Story Created:
Feb 26, 2010 at 11:28 PM CDT
Story Updated:
Feb 26, 2010 at 11:28 PM CDT
A promised fix to a crowded court system in Missouri turns out to be a disaster.
Just months after lawmakers okayed a law to clear clogged dockets they've already repealed it.
10,000 traffic violators were supposed to walk through the doors of the Greene County Justice Center in 2009.
Up to 2,000 of them didn't.
And that's why state legislators passed a bill making some minor offenses "infractions."
"I think they were just trying to put in a system that would move the docket more quickly," explains Greene County Assistant Prosecuting Attorney Amy Fite.
She's talking about an overcrowded docket, made worse by no-shows who then received warrants and alternative court dates.
The infractions were to be handled civilly- meaning no warrants- but rather a default judgment.
Get your ticket, ditch court, lose your case and pay a fine.
Unfortunately, that never happened.
"The civil rules have different procedures required before you can get a default judgement , so that kind of was the catch," Fite says.
The Greene County Prosecutor's Office and others all across the state didn't have the staff to complete those procedures.
The result?
When violators didn't come to court they simply got a new date, further crowding the docket.
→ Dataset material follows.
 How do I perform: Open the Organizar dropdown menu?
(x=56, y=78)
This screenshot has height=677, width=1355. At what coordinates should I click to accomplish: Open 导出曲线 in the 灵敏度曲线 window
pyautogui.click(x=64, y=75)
"After talking to some judges we felt it best to go back to the drawing board and that's why we've repealed it this year."
Representative Bob Dixon says the bill's intentions were good; in fact, he claims the legislature proposed and passed it last year at the urging of the office that oversees the court system.
"It's a good example of things needing to be done at the local level," he tells us.
Less than six months later the quick fix is nixed, and suddenly the original problem doesn't seem nearly as bad as the one this short-lived bill created.
Lawmakers say they're going to permanently fix the system in 2012.
The new law is almost identical to the way things were before last August, with the addition of a clause that- in two years- lets infractions be treated criminally.